Texte fourni:

Les grands initiés
La Science et la Religion, ces gardiennes de la civilisation, ont perdu l’une et l’autre leur don suprême, leur magie, celle de la grande et forte éducation. Les temples de l’Inde et de l’Égypte ont produit les plus grands sages de la terre. Les temples grecs ont moulé des héros et des poètes. Les apôtres du Christ ont été des martyrs sublimes et en ont enfanté par milliers.
L’Église du Moyen Àge, malgré sa théologie primaire, a fait des saints et des chevaliers, parce qu’elle croyait et que, par secousses, l’esprit du Christ tressaillait en elle. Aujourd’hui, ni l’Église emprisonnée dans son dogme, ni la Science enfermée dans la matière ne savent plus faire des hommes complets. L’art de créer et de former les âmes s’est perdu et ne sera retrouvé que lorsque la Science et la Religion, refondues en une force vivante, s’y appliqueront ensemble et d’un commun accord pour le bien et le salut de l’humanité.
Pour cela, la Science n’aurait pas à changer de méthode, mais à étendre son domaine, ni le christianisme de tradition, mais à en comprendre les origines, l’esprit et la portée. Ce temps de régénération intellectuelle et de transformation sociale viendra, nous en sommes sûrs.
Déjà des présages certains l’annoncent. Quand la Science saura, la Religion pourra, et l’Homme agira avec une énergie nouvelle. L’Art de la vie et tous les arts ne peuvent renaître que par leur entente. Mais en attendant, que faire en cette fin de siècle, qui ressemble à la descente dans un gouffre, un crépuscule menaçant, alors que son début avait paru la montée vers les libres sommets sous une brillante aurore? — La foi, a dit un grand docteur, est le courage de l’esprit qui s’élance en avant, sûr de trouver la vérité. Cette foi-là n’est pas l’ennemie de la raison, mais son flambeau; c’est celle de Christophe Colomb et de Galilée, qui veut la preuve et la contre-épreuve, provando e riprovando, et c’est la seule possible aujourd’hui.

Matériel fourni:
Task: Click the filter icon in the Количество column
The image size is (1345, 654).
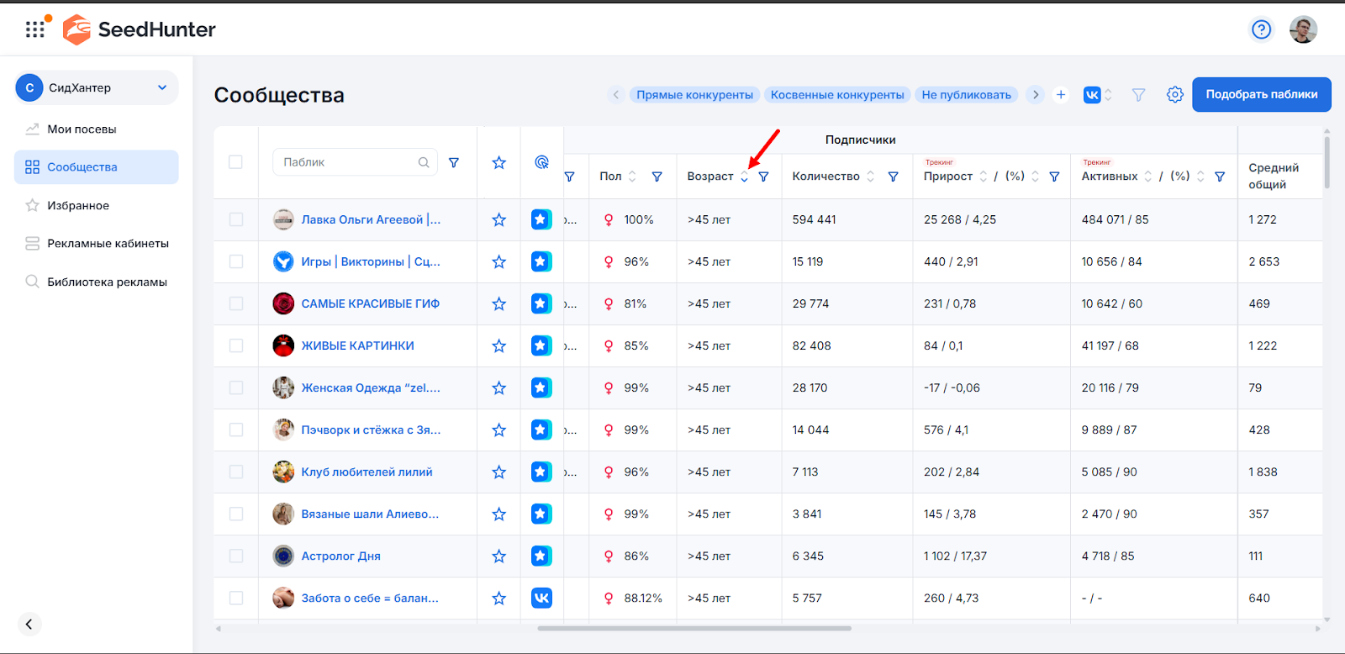Action: tap(893, 177)
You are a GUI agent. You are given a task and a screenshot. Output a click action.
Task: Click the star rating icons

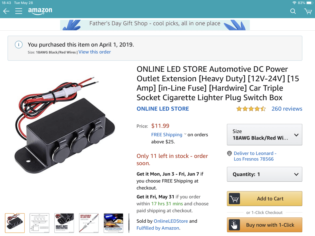pos(251,109)
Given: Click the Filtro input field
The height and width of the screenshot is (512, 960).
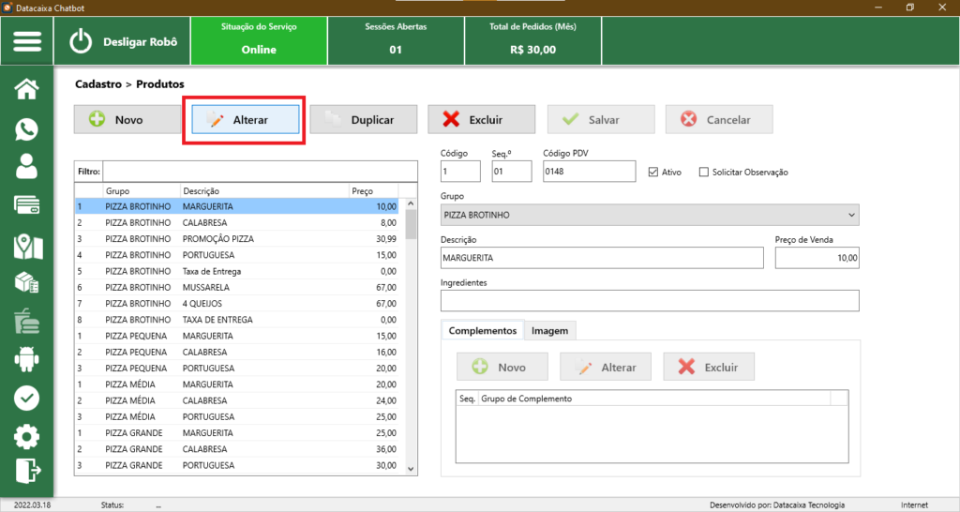Looking at the screenshot, I should pyautogui.click(x=260, y=172).
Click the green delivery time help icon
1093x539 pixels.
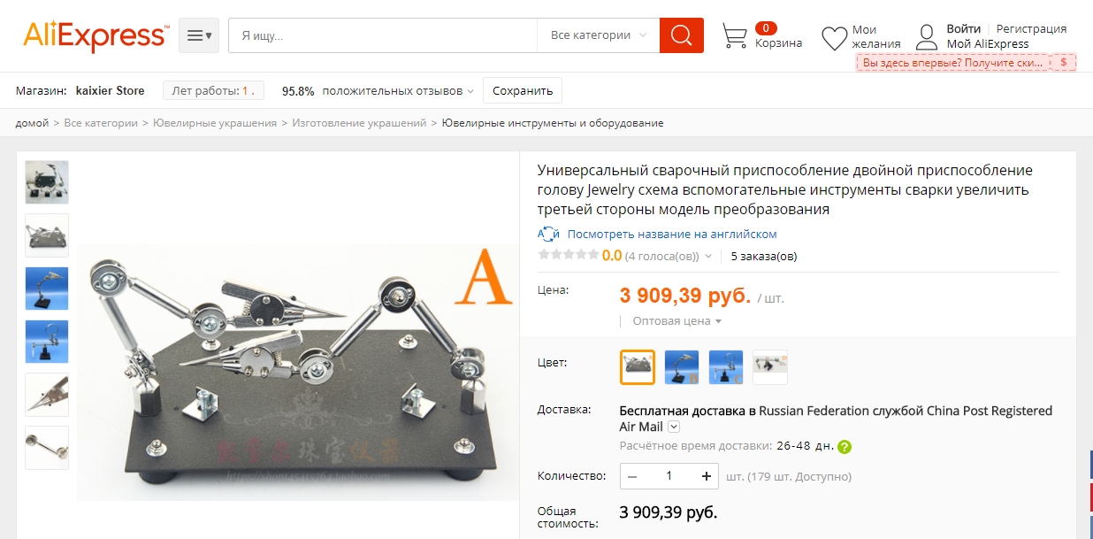[x=845, y=446]
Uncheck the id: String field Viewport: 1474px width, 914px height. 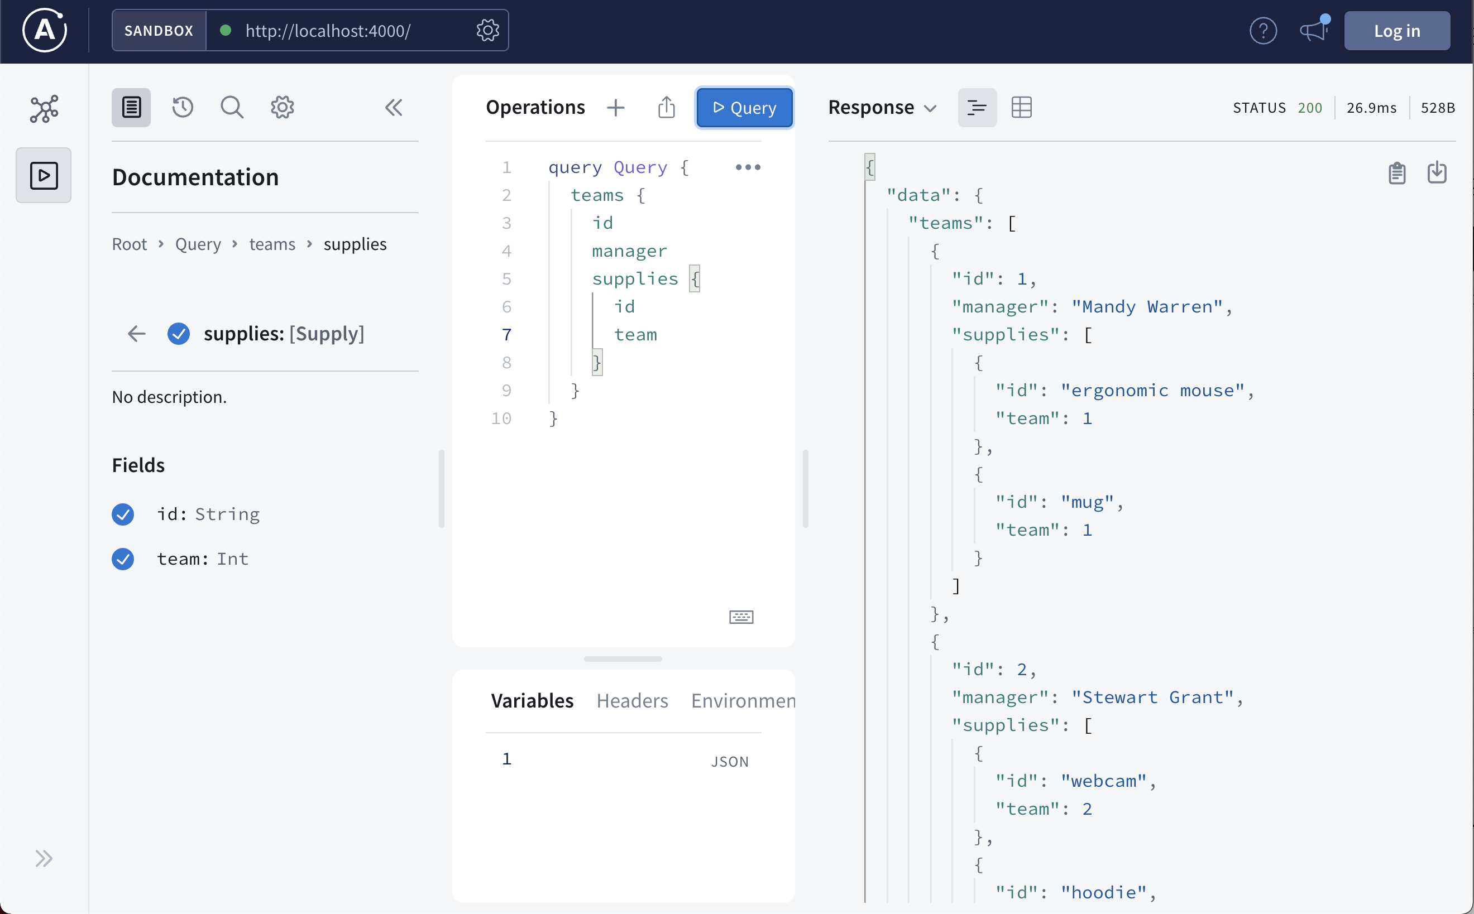coord(123,514)
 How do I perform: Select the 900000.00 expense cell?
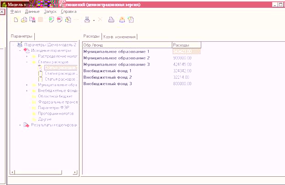(x=182, y=58)
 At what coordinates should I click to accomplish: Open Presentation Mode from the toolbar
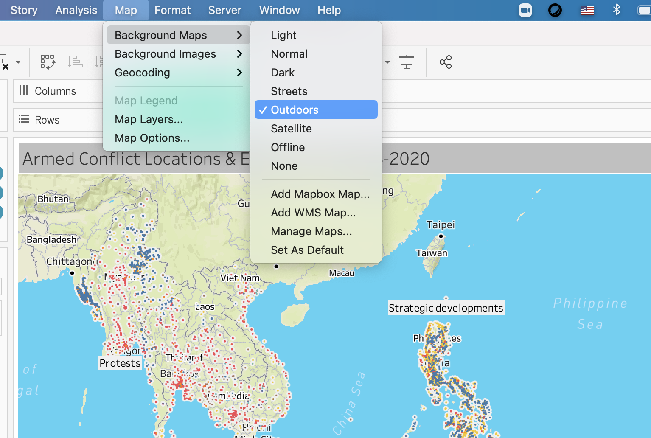click(406, 62)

Exercice proposé A:
Reformulez plus brièvement le paragraphe du texte sur la Science et la Religion qui commence par « Pour cela, la Science n'aurait pas », en conservant ses idées principales.
Exercice proposé B:
Prolongez de quelques phrases le texte sur la Science et la Religion, en partant de sa dernière phrase.
Le matériel fourni n'est d'aucune utilité pour accomplir ce travail.

Réponse attendue A:
Sans modifier sa méthode, la Science devrait élargir son domaine. Le christianisme, sans abandonner sa tradition, devrait en comprendre les origines, l'esprit et la portée. Le texte tient pour certain que viendra ce temps de régénération intellectuelle et de transformation sociale.

Réponse attendue B:
Pour ceux qui l’ont irrévocablement perdue, et ils sont nombreux — car l’exemple est venu de haut, la route est facile et toute tracée: — suivre le courant du jour, subir son siècle au lieu de lutter contre lui, se résigner au doute ou à la négation, se consoler de toutes les misères humaines et des prochains cataclysmes par un sourire de dédain, et recouvrir le profond néant des choses — auquel seul on croit — d’un voile brillant qu’on décore du beau nom d’idéal — tout en pensant que ce n’est qu’une chimère utile.
Quant à nous, pauvres enfants perdus, qui croyons que l’Idéal est la seule Réalité et la seule Vérité au milieu d’un monde changeant et fugitif, qui croyons à la sanction et à l’accomplissement de ses promesses, dans l’histoire de l’humanité comme dans la vie future, qui savons que cette sanction est nécessaire, qu’elle est la récompense de la fraternité humaine, comme la raison de l’univers et la logique de Dieu; — pour nous, qui avons cette conviction, il n’y a qu’un seul parti à prendre: affirmons cette Vérité sans crainte et aussi haut que possible; jetons-nous pour elle et avec elle dans l’arène de l’action, et par-dessus cette mêlée confuse, essayons de pénétrer par la méditation et l’initiation individuelle dans le Temple des Idées immuables, pour nous armer là des Principes infrangibles.
C’est ce que j’ai tenté de faire dans ce livre, espérant que d’autres me suivront et le feront mieux que moi. (E. Schuré)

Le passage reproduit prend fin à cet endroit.